▸ EXERCISE REQUIREMENTS:
The finished copy must match the records exactly, except that it contains no pictures.

(Saved data entries)
______________________________

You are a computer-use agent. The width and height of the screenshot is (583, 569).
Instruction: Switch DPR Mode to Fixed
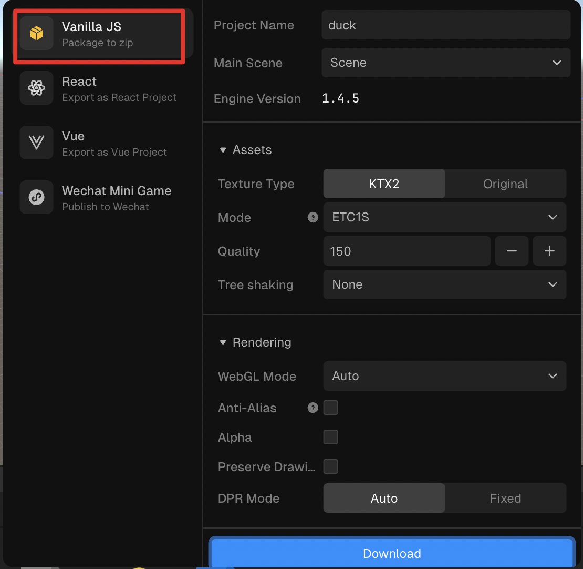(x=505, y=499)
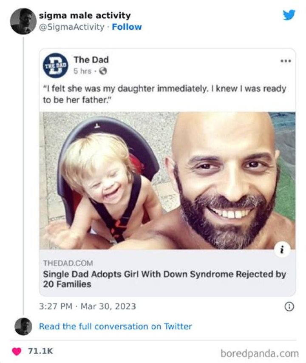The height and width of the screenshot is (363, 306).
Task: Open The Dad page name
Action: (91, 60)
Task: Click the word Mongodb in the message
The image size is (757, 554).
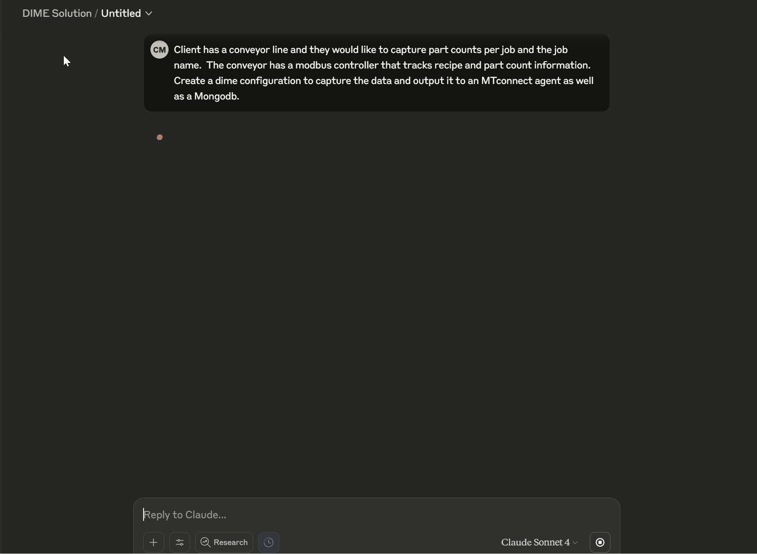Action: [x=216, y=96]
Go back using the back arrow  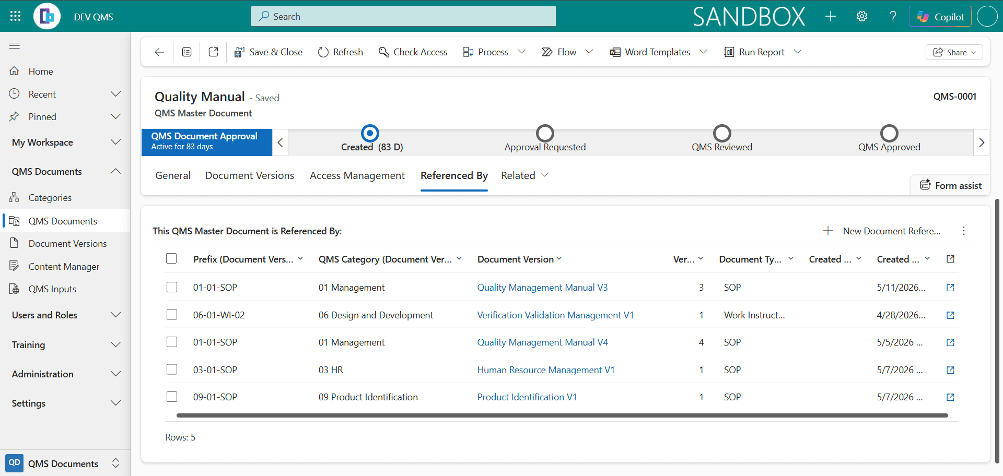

______________________________

▸ ANSWER BOX:
You are a computer-use agent. The width and height of the screenshot is (583, 569).
Instruction: Switch DPR Mode to Fixed
(x=505, y=499)
The height and width of the screenshot is (363, 306).
Task: Open The Dad page name
Action: (91, 60)
Task: Click the word Mongodb in the message
The image size is (757, 554).
Action: [x=216, y=96]
Go back using the back arrow  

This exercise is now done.